───── THE RECORDS
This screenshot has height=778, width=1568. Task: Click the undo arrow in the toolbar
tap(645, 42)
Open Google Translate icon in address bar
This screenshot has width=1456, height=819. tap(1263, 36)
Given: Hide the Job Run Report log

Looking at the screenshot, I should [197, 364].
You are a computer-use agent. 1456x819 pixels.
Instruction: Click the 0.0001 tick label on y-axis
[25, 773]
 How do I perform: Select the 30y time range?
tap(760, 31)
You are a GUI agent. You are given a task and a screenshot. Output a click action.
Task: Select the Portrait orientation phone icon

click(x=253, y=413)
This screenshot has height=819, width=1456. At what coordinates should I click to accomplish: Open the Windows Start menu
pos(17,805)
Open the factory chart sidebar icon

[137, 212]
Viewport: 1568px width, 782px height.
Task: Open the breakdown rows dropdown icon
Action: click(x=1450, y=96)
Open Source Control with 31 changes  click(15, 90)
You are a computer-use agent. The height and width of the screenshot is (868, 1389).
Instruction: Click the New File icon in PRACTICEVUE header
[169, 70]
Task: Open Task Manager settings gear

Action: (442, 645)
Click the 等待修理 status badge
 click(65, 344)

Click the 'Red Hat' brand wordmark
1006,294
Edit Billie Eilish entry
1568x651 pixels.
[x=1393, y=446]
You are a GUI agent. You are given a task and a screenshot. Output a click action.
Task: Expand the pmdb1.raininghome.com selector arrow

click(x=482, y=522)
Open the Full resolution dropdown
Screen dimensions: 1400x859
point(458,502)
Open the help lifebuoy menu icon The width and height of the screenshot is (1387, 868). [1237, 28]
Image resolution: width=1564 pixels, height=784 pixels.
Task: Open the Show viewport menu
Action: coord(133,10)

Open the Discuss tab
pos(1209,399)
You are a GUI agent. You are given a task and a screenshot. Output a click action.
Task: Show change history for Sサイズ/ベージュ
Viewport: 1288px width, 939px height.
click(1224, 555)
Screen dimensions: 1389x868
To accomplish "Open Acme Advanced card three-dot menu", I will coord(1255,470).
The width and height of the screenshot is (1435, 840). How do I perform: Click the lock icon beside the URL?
──────────
TASK TO COMPLETE
The task calls for every line of the material that contains the string "computer".

SOLUTION TO THIS TASK
You are a computer-use agent. 1456x819 pixels.
You are a computer-use agent. The height and width of the screenshot is (868, 1389).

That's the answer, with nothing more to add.